The Parliamentary Standing Committee on Communications and Information Technology said on Tuesday that it plans to summon United States-based technology company Meta in response to its Chief Executive Officer Mark Zuckerberg’s claims about incumbent governments being voted out of power in elections worldwide in 2024, including in India.
The decision was announced by Bharatiya Janata Party MP Nishikant Dubey, who heads the committee.
In an episode of the podcast The Joe Rogan Experience, released on January 10, the Facebook co-founder said: “2024 was a big election year around the world, and there are all these countries, India, just like a ton of countries that had elections. And the incumbents basically lost every single one.”

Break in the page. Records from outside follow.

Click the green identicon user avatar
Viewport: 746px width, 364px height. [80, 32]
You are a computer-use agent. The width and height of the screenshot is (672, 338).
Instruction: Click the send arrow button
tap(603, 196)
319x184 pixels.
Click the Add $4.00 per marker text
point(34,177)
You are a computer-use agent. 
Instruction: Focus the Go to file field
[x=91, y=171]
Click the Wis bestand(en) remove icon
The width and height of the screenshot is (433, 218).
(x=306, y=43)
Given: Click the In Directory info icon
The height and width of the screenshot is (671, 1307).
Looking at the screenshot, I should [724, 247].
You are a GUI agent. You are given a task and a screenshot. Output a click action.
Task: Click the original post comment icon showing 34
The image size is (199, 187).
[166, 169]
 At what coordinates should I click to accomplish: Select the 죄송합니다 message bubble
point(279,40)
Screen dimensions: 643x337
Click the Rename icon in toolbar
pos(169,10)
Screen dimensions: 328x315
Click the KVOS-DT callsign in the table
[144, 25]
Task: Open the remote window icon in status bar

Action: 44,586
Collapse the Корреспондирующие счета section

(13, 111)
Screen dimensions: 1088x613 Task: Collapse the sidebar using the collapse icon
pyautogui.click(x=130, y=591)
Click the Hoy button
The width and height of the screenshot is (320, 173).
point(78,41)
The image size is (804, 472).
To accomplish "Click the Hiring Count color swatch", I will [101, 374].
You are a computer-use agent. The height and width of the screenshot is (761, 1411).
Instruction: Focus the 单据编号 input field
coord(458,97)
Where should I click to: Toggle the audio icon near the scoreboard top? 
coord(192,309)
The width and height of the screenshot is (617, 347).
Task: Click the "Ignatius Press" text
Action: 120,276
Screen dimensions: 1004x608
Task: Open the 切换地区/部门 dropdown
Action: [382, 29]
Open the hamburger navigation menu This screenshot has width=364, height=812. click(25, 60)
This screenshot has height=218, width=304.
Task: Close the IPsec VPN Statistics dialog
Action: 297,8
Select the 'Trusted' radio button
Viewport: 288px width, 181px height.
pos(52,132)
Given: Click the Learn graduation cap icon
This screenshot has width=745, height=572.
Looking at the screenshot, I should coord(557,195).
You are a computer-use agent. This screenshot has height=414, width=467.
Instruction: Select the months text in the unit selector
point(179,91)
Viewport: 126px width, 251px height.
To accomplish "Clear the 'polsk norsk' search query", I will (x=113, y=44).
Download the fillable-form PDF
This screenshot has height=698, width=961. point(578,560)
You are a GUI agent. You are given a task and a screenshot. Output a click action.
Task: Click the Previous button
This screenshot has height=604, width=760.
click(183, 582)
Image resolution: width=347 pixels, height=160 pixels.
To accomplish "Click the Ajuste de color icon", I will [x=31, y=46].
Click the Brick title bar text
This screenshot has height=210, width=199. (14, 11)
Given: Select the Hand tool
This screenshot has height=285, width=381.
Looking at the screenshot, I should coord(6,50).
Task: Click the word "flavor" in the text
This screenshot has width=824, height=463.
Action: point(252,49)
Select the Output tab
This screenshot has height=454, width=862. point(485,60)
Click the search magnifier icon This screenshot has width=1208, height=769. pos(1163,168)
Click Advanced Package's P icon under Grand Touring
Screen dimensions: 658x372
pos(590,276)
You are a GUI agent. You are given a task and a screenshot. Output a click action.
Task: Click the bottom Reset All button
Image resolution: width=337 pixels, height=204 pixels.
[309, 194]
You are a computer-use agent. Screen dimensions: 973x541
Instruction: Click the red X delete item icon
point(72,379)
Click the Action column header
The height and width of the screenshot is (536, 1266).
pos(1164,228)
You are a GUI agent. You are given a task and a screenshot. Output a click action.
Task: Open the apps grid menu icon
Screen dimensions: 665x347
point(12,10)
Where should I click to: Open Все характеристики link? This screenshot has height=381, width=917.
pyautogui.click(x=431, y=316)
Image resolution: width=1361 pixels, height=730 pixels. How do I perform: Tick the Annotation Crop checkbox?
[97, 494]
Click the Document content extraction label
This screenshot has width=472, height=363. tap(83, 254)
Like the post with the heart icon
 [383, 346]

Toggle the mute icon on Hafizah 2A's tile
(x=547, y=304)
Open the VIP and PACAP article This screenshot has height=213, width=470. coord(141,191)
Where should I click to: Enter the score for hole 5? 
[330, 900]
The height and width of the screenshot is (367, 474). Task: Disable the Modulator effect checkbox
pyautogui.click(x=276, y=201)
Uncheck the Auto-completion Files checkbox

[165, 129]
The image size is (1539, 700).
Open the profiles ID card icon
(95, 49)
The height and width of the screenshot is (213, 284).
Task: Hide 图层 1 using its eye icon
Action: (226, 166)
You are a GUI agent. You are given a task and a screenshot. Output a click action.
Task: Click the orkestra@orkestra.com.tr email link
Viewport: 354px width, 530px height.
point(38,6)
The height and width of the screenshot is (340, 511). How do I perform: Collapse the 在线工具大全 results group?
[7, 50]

Zuckerberg attributed this to citizens losing trust in incumbent dispensations due to their poor handling of the Covid-19 pandemic.
In the 2024 Lok Sabha elections, the Bharatiya Janata Party secured 240 seat – down from the 303 seats it won in 2019. It fell short of the 272 seats needed for a simple majority in the 543-seat Lok Sabha.
However, the BJP-led National Democratic Alliance secured a total of 292 seats and the Hindutva party was able to form the government with its allies.
“My committee will summon Meta over the false information,” Dubey said in a social media post on Tuesday. “Misinformation about any democratic country tarnishes the image of the country. That organisation will have to apologise to the Indian Parliament and the people for this mistake.”
On Monday, Union Minister for Railways, Information and Broadcasting, and Electronics and Information Technology Ashwini Vaishnaw called Zuckerberg’s statement “factually incorrect”.
“People of India reaffirmed their trust in [the] National Democratic Alliance [government] led by Prime Minister @narendramodi Ji’s leadership,” the minister said. “It’s disappointing to see misinformation from Zuckerberg himself. Let’s uphold facts and credibility”.
Zuckerberg’s comments came a week after he announced the end of Meta and Facebook’s third-party fact-checking system for the United States and the introduction of a crowdsourced fact-checking model similar to X’s Community Notes feature.
According to X, Community Notes “aim to create a better informed world by empowering people on X to collaboratively add context to potentially misleading posts”.